>> BEGIN

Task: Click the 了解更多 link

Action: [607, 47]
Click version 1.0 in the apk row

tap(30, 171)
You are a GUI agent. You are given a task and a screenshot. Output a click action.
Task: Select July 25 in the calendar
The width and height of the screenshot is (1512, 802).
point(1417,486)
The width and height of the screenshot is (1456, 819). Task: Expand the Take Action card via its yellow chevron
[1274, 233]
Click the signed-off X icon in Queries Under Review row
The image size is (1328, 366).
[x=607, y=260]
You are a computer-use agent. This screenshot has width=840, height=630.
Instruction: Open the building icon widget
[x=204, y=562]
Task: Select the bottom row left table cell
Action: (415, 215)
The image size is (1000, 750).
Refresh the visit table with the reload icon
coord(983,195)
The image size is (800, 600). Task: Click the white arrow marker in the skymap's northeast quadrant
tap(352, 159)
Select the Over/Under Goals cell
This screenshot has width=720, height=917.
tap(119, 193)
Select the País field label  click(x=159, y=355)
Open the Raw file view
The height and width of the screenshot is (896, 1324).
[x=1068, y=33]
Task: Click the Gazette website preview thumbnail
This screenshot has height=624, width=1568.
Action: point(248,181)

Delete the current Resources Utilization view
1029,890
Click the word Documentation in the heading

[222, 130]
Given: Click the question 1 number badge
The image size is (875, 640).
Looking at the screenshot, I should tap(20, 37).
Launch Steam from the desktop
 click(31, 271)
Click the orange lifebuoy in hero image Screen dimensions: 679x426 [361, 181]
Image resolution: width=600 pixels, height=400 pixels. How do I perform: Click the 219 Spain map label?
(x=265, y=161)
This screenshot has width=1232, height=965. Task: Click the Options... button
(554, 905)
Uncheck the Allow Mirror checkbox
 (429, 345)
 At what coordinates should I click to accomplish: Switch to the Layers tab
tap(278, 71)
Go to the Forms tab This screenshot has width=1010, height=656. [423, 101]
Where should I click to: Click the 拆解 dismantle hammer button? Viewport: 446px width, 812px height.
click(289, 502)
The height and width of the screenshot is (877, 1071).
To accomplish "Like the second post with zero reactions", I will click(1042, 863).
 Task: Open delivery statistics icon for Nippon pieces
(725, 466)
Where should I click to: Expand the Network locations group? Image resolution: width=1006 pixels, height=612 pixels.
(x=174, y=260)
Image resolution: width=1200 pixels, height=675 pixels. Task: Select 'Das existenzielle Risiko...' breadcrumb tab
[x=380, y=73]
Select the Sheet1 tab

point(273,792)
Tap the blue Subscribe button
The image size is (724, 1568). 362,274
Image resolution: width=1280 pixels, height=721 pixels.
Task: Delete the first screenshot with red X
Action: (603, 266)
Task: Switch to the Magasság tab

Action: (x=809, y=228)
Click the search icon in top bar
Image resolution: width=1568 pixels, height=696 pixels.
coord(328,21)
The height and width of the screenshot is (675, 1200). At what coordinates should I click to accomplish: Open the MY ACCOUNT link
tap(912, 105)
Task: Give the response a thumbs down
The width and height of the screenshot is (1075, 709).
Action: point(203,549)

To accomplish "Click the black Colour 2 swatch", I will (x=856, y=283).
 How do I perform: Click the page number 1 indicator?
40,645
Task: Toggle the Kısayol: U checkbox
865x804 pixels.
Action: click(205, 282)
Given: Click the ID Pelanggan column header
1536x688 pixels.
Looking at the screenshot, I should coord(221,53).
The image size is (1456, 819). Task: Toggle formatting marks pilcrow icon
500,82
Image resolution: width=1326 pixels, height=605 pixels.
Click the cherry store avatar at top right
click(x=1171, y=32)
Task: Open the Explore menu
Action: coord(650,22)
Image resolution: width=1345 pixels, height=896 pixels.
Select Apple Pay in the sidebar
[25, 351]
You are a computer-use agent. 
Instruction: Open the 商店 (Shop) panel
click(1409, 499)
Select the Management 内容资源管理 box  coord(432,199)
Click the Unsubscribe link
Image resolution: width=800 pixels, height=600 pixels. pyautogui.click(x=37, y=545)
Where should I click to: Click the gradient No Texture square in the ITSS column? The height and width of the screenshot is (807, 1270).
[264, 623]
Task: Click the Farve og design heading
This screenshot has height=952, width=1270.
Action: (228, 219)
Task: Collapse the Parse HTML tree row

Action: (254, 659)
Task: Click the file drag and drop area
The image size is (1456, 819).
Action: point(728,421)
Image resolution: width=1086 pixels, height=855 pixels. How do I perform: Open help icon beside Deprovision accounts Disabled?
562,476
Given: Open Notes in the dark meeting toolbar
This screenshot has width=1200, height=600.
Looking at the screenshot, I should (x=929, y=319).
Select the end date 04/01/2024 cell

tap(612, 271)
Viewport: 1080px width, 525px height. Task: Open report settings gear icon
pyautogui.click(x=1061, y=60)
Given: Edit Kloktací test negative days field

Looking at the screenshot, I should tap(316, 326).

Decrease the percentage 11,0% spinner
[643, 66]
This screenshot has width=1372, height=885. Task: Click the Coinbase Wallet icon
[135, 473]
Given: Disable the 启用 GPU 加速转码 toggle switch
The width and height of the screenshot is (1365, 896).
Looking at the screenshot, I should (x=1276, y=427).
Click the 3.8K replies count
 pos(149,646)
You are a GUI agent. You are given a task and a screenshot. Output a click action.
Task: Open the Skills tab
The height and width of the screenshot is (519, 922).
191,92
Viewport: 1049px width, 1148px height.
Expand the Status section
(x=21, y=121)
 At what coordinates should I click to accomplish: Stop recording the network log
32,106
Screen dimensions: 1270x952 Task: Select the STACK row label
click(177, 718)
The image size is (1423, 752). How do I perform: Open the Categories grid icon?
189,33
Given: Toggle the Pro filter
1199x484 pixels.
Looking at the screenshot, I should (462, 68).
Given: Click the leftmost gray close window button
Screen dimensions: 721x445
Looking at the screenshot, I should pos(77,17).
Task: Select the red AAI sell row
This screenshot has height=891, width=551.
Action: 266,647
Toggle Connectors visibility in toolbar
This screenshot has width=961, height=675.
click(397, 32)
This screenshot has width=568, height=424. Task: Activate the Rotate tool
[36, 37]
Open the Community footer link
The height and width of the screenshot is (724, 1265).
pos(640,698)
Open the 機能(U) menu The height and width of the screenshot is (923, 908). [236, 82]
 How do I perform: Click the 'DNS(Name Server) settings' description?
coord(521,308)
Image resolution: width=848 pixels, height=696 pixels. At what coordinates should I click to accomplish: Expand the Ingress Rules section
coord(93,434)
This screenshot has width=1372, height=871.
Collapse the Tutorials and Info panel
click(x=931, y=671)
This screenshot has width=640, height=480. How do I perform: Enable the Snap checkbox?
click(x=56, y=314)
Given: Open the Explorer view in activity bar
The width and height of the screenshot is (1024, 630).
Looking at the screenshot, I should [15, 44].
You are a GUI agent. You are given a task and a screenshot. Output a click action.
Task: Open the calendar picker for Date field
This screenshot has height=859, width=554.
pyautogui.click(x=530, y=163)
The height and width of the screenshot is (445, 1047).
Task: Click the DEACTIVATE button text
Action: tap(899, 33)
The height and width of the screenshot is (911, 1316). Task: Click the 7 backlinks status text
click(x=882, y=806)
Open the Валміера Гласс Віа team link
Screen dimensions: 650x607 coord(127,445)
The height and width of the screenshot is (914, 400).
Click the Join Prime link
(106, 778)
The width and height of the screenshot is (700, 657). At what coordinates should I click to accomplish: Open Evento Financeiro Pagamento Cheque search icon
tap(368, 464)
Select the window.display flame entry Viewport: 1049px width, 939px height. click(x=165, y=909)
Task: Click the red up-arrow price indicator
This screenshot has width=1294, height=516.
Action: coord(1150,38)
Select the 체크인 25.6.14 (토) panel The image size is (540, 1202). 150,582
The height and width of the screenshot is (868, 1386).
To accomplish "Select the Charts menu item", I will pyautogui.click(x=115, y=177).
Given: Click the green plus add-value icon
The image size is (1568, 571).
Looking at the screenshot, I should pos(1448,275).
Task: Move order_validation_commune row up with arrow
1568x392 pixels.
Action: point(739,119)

>> END

## [WORK TO COMPLETE]
Copy the lines from the one containing "Task: Move order_validation_commune" through the end of the records, inclusive, reproducing them character for character.

## [EXPECTED OUTPUT]
Task: Move order_validation_commune row up with arrow
1568x392 pixels.
Action: point(739,119)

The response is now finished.